▼

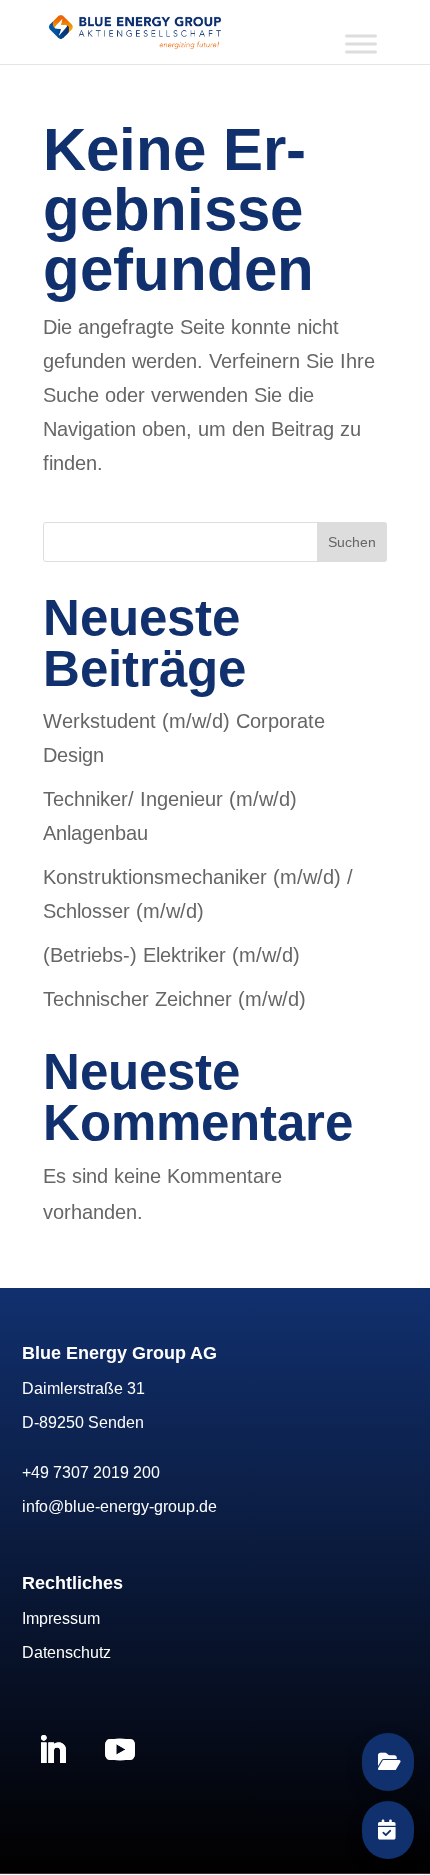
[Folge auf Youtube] (120, 1750)
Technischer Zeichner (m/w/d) (174, 999)
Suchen (352, 542)
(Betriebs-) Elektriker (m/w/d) (171, 955)
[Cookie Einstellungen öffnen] (36, 1848)
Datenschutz (66, 1652)
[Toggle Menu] (361, 43)
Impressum (61, 1618)
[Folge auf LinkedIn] (52, 1750)
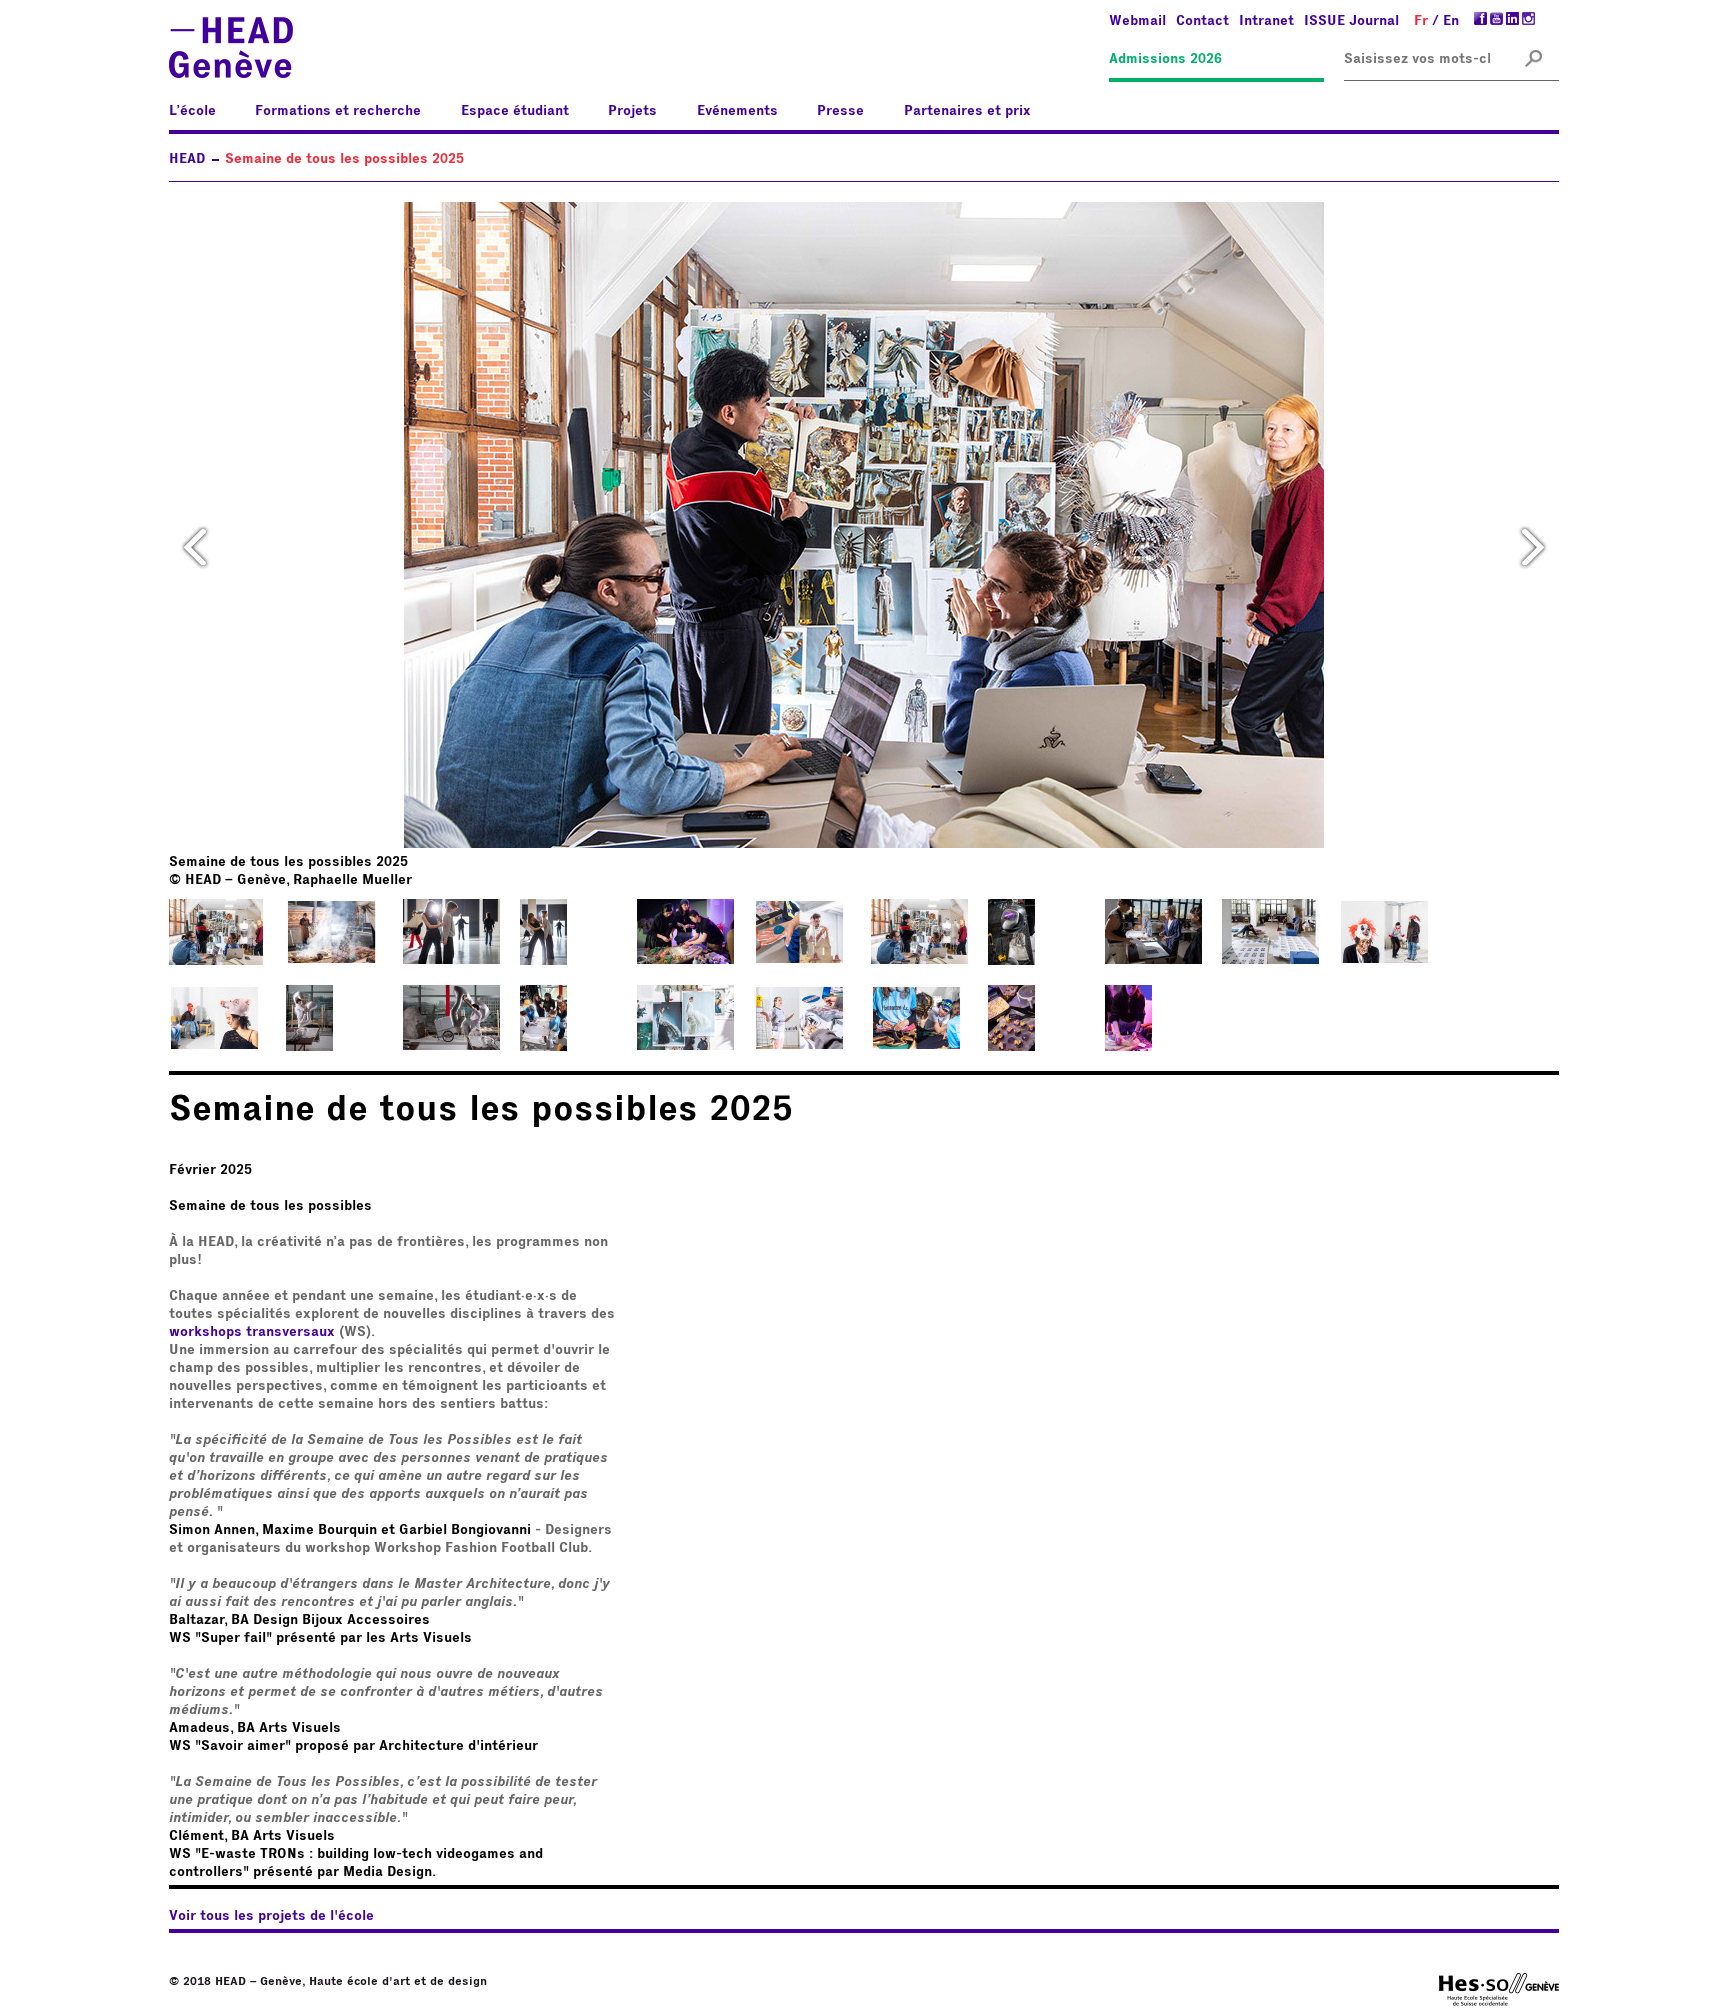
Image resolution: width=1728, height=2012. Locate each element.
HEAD (187, 159)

▲

* _WHAT TO PRODUCE_: Return every record exactly, leaving out the pictures.

* _YOUR RESPONSE_:
[Folge auf Youtube] (120, 1750)
Technischer Zeichner (m/w/d) (174, 999)
Suchen (352, 542)
(Betriebs-) Elektriker (m/w/d) (171, 955)
[Cookie Einstellungen öffnen] (36, 1848)
Datenschutz (66, 1652)
[Toggle Menu] (361, 43)
Impressum (61, 1618)
[Folge auf LinkedIn] (52, 1750)
Image resolution: width=1728, height=2012. Locate each element.
HEAD (187, 159)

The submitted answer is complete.